* Instruções da tarefa: Você pode editar o texto sobre cabelo crespo, reproduzindo o trecho que vai de "22729053_1489133134496532_4533011172302061877_nEu terminei o" até "de algum lugar.", inclusive, com "recepcionista" substituído por "vendedora"?

[Trecho para leitura]

Crespo é identidade. Crespo é resistência (parte II)

22729053_1489133134496532_4533011172302061877_nEu terminei o ensino médio e fui direto para um trabalho como recepcionista. Ter começado a transição nesse momento não foi nada fácil, porque eu trabalhava com a minha imagem também, enfim, eu devia começar de algum lugar.

Eu comecei recorrendo ao Beleza Natural – que de “natural” só tem o nome, mesmo. No início eu gostava, mantinha os cachos e diminuía o volume. Lá, as cabeleireiras sempre me incentivavam a cortar as partes lisas; fui cortando aos pouquinhos, até chegar ao meu primeiro BC (big chop) – e a partir daí começaram as críticas, os olhares, as rejeições nas paqueras. A transição foi uma fase de sofrimento, vergonha, oscilação no humor, quase desistência. Até que, enfim, meus cachos voltaram; mas não eram exatamente “meus”, ainda existia aquele velho problema das duas texturas, pois a raiz crescia e lá se ia mais dinheiro para o tratamento manter os “cachos perfeitos”.

A sociedade tem problema com cabelo crespo que não forma cachos ou que não forma os cachos tão perfeitos quanto os da Rayza Nicácio. Voltarei a falar disso mais adiante.

O fato é que, um ano e meio depois de ter iniciado o tratamento no Beleza Natural, eu entrei para a universidade. A UERJ foi um espaço que me possibilitou um universo de descobertas e de encontros, com os outros e comigo mesma. Ver meus semelhantes me dava forças. Os debates me abriam os olhos para questões antes nunca pensadas. Lá na UERJ, depois de perceber muitas nuances do racismo, decidi abandonar o Beleza Natural e ser, de fato, natural. Passei pelo segundo BC e outra vez pela transição. Foi a decisão mais acertada da minha vida! E eu já conhecia mais ou menos a estrada e estava muito mais forte para aguentar as críticas e piadas.

Ter me assumido negra e crespa foi uma questão em casa, com alguns conhecidos, amigos e até na rua com desconhecidos. As pessoas diziam que eu estava seguindo uma moda, diziam que o black power era tendência. Eu tinha todo o trabalho de explicar que identidade não é modinha e que eu não sou morena, nem parda, nem mulata, entre outros, e que não tinha problema nenhum chamar alguém de pretx, desde que a pessoa seja pretx – não vai chamar sua mina de pretinha quando ela não é, viu?!

[/Trecho para leitura]
[Material fornecido]

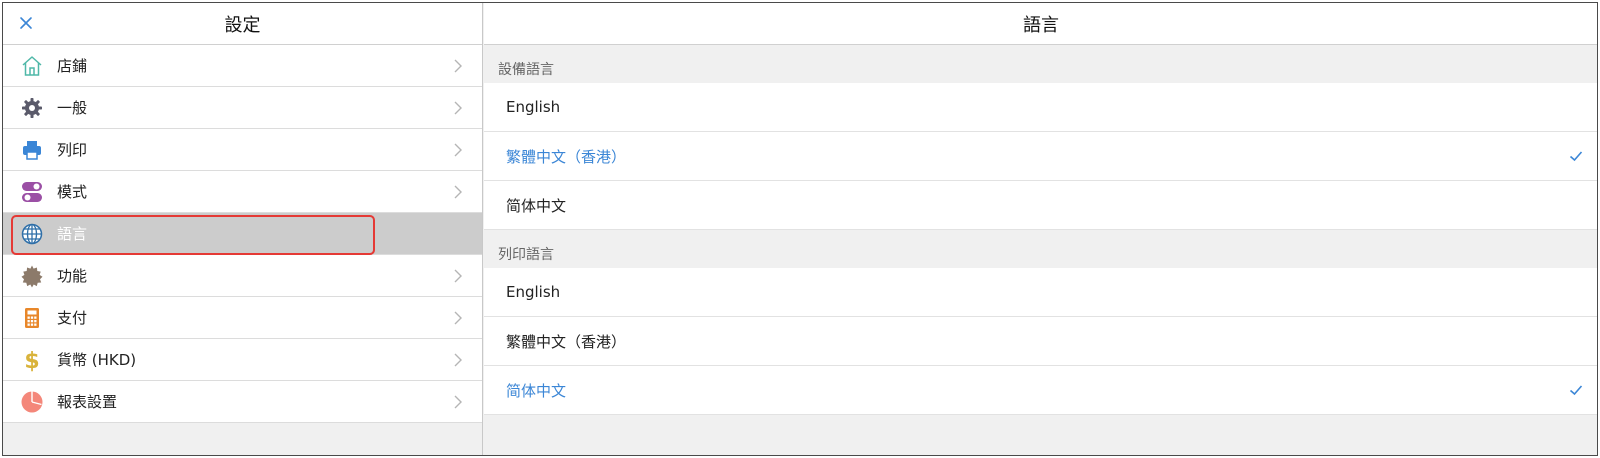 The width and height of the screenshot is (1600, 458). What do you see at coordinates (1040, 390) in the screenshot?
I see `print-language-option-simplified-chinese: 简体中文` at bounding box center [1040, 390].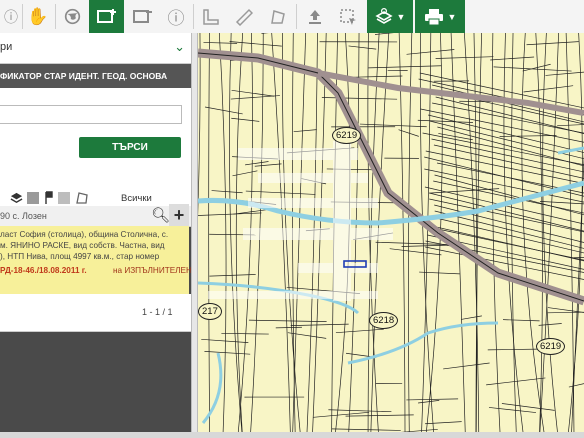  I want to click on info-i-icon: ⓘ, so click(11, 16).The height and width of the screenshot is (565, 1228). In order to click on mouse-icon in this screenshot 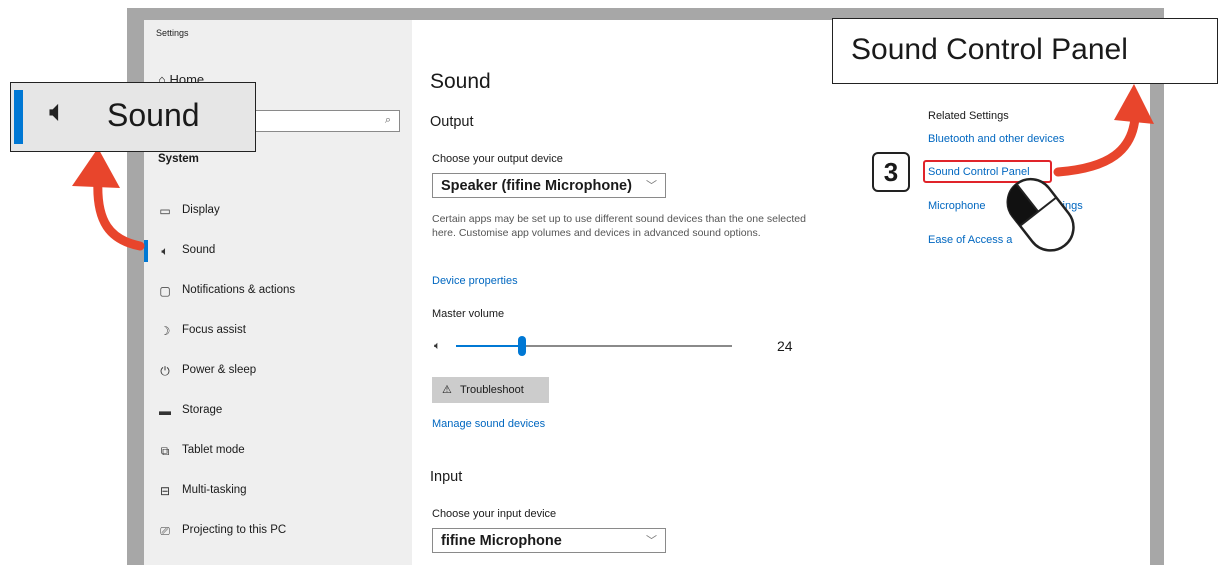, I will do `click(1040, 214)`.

[/Material fornecido]
[Material fornecido]

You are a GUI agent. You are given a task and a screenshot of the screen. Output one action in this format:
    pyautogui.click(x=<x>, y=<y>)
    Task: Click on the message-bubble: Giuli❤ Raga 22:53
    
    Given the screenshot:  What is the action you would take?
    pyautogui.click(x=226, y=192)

[/Material fornecido]
[Material fornecido]

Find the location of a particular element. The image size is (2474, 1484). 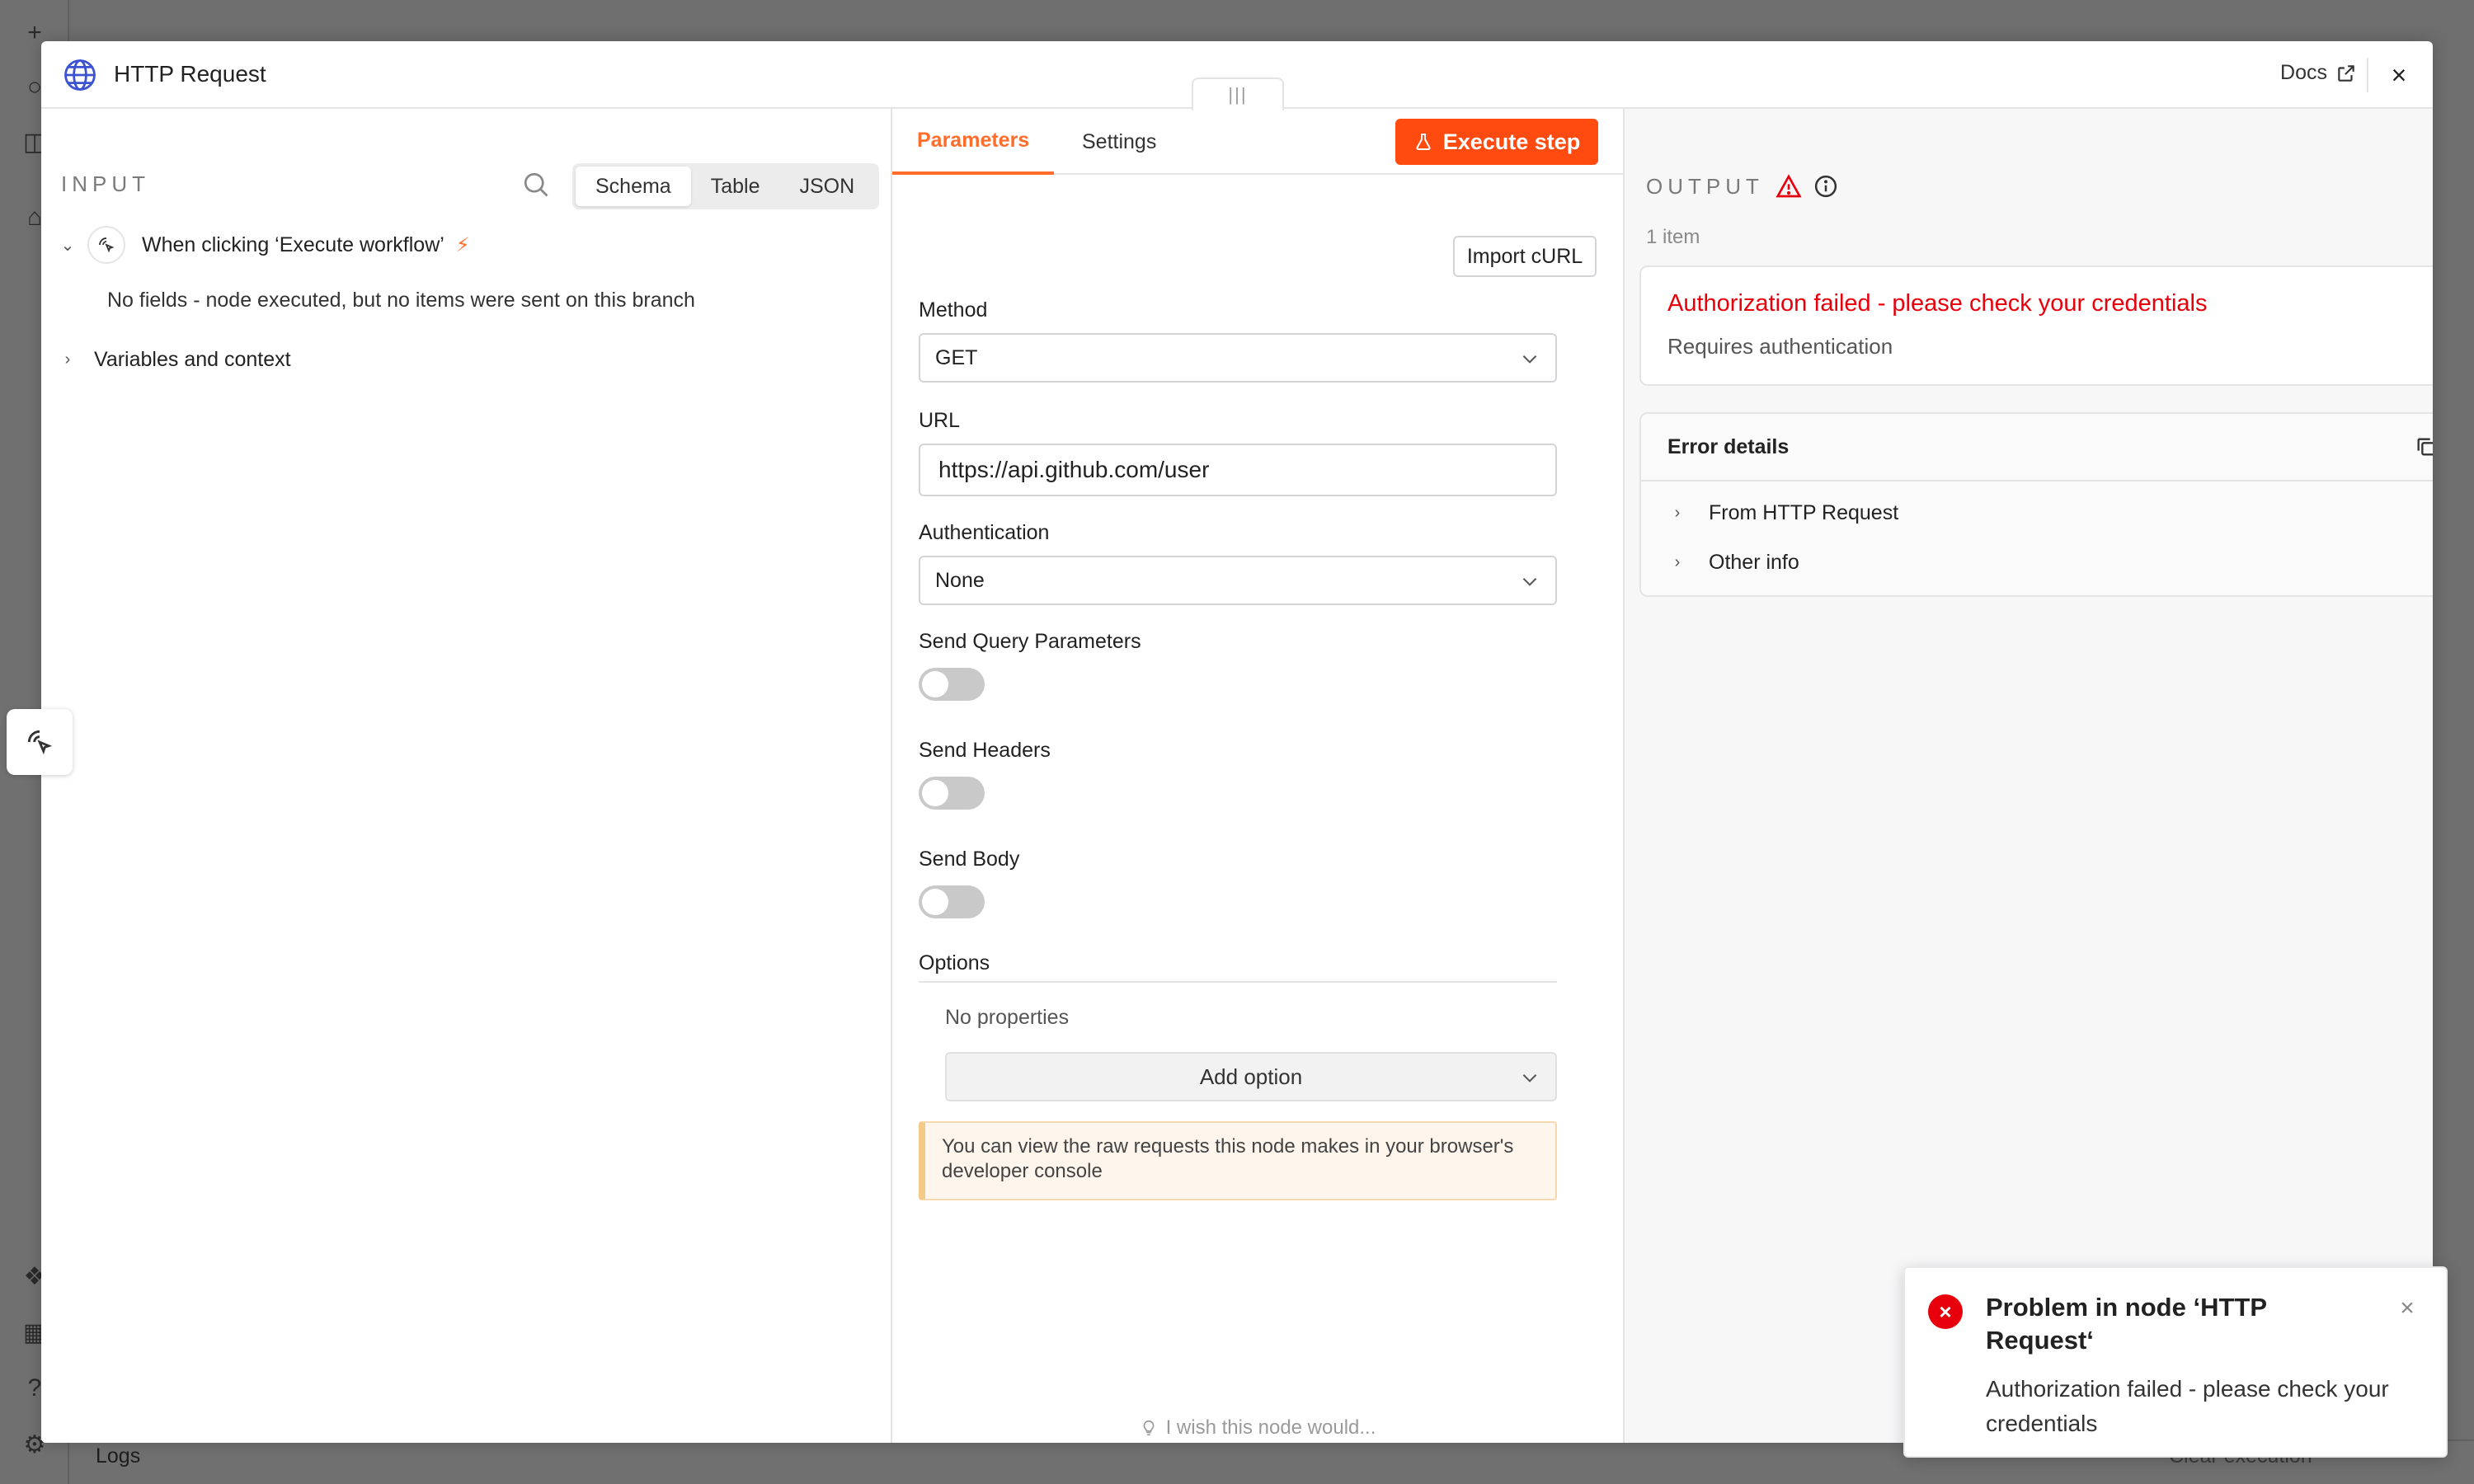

[/Material fornecido]

* Resposta do exercício:
22729053_1489133134496532_4533011172302061877_nEu terminei o ensino médio e fui direto para um trabalho como vendedora. Ter começado a transição nesse momento não foi nada fácil, porque eu trabalhava com a minha imagem também, enfim, eu devia começar de algum lugar.